> [WHAT NEEDS TO BE DONE]:
Return each record shown below exactly, with none omitted.

***** GIVEN INFORMATION

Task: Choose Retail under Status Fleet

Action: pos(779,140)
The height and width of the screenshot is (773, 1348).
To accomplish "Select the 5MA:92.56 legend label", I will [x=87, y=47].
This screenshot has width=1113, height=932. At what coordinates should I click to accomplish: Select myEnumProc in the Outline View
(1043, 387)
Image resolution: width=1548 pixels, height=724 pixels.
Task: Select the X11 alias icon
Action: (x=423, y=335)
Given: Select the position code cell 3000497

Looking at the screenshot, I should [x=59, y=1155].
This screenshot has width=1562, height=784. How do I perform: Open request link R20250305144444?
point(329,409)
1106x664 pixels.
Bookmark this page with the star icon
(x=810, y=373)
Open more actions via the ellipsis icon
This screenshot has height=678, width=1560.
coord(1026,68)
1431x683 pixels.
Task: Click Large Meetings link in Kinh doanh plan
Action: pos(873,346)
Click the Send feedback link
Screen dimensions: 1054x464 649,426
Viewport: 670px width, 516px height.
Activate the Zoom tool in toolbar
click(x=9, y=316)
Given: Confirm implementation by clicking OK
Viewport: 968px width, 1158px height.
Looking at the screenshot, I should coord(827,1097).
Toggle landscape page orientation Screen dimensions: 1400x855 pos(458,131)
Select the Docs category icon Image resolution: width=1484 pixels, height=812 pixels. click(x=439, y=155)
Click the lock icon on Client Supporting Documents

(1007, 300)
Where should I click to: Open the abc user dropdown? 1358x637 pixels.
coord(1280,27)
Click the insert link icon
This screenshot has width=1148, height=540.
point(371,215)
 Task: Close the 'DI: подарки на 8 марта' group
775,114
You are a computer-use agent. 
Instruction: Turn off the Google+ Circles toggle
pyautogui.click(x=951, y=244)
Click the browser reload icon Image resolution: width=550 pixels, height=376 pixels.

**********

> [RESPONSE AREA]:
Task: Choose Retail under Status Fleet

Action: pos(779,140)
The height and width of the screenshot is (773, 1348).
To accomplish "Select the 5MA:92.56 legend label", I will [x=87, y=47].
This screenshot has width=1113, height=932. At what coordinates should I click to accomplish: Select myEnumProc in the Outline View
(1043, 387)
Image resolution: width=1548 pixels, height=724 pixels.
Task: Select the X11 alias icon
Action: (x=423, y=335)
Given: Select the position code cell 3000497

Looking at the screenshot, I should [x=59, y=1155].
This screenshot has width=1562, height=784. How do I perform: Open request link R20250305144444?
point(329,409)
1106x664 pixels.
Bookmark this page with the star icon
(x=810, y=373)
Open more actions via the ellipsis icon
This screenshot has height=678, width=1560.
coord(1026,68)
1431x683 pixels.
Task: Click Large Meetings link in Kinh doanh plan
Action: pos(873,346)
Click the Send feedback link
Screen dimensions: 1054x464 649,426
Viewport: 670px width, 516px height.
Activate the Zoom tool in toolbar
click(x=9, y=316)
Given: Confirm implementation by clicking OK
Viewport: 968px width, 1158px height.
Looking at the screenshot, I should coord(827,1097).
Toggle landscape page orientation Screen dimensions: 1400x855 pos(458,131)
Select the Docs category icon Image resolution: width=1484 pixels, height=812 pixels. click(x=439, y=155)
Click the lock icon on Client Supporting Documents

(1007, 300)
Where should I click to: Open the abc user dropdown? 1358x637 pixels.
coord(1280,27)
Click the insert link icon
This screenshot has width=1148, height=540.
point(371,215)
 Task: Close the 'DI: подарки на 8 марта' group
775,114
You are a computer-use agent. 
Instruction: Turn off the Google+ Circles toggle
pyautogui.click(x=951, y=244)
Click the browser reload icon Image resolution: width=550 pixels, height=376 pixels.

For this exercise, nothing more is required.